= Exercise aim =
Copy the listing word for word, starting at the line that contains "Where should I click to: Expand" and continuing through the end of the listing, with both ends included.

================================

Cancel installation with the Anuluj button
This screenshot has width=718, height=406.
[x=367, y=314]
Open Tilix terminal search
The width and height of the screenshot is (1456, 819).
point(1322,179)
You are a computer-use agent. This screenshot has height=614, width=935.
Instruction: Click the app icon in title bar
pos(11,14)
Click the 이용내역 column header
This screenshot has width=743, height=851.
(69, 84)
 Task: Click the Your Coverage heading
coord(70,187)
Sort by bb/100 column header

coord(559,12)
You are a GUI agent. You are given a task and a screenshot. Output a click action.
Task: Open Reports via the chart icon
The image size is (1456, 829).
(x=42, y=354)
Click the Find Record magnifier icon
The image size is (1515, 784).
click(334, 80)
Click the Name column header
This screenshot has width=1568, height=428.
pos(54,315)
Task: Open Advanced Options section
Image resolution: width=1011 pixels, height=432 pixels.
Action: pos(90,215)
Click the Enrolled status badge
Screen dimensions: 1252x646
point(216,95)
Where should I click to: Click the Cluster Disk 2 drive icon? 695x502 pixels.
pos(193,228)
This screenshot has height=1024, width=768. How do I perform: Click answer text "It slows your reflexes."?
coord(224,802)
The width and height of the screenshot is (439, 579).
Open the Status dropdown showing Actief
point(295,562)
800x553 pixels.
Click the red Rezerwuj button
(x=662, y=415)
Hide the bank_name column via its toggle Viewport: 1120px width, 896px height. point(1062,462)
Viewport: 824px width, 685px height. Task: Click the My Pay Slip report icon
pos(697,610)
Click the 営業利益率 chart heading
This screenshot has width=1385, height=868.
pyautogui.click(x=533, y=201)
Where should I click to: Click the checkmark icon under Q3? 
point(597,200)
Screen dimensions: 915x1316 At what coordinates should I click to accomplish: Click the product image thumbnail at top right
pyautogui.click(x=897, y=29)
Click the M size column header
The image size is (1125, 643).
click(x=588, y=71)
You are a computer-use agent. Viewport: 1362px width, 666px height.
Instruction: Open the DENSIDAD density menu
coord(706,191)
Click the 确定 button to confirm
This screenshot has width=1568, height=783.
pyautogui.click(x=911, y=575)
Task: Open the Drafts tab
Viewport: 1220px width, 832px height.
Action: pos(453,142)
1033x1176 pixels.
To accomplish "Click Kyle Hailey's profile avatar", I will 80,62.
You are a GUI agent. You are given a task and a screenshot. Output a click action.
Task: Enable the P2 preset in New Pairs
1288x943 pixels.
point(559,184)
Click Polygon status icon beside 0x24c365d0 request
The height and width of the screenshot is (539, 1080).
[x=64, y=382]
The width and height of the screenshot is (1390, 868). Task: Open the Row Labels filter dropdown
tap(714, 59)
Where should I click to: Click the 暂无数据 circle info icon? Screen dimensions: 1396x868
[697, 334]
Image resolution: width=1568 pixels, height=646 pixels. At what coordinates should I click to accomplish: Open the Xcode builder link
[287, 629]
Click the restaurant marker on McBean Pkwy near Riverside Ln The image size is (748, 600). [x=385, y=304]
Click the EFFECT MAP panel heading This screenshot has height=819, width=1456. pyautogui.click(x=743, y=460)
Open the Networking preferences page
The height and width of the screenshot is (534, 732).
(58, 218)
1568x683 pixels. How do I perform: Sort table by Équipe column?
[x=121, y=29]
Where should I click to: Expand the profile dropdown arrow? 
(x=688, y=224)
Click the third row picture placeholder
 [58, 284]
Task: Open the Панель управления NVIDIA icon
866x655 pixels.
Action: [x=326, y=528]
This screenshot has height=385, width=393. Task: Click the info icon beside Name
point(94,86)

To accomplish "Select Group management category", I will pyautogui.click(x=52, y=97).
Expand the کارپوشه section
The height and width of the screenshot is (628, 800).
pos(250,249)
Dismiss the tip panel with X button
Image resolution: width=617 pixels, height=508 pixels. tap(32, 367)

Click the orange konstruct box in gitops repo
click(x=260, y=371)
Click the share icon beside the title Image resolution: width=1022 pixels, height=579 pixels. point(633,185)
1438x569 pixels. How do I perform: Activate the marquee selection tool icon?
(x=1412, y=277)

================================

= The solution =
Where should I click to: Expand the profile dropdown arrow? 
(x=688, y=224)
Click the third row picture placeholder
 [58, 284]
Task: Open the Панель управления NVIDIA icon
866x655 pixels.
Action: [x=326, y=528]
This screenshot has height=385, width=393. Task: Click the info icon beside Name
point(94,86)

To accomplish "Select Group management category", I will pyautogui.click(x=52, y=97).
Expand the کارپوشه section
The height and width of the screenshot is (628, 800).
pos(250,249)
Dismiss the tip panel with X button
Image resolution: width=617 pixels, height=508 pixels. tap(32, 367)

Click the orange konstruct box in gitops repo
click(x=260, y=371)
Click the share icon beside the title Image resolution: width=1022 pixels, height=579 pixels. point(633,185)
1438x569 pixels. How do I perform: Activate the marquee selection tool icon?
(x=1412, y=277)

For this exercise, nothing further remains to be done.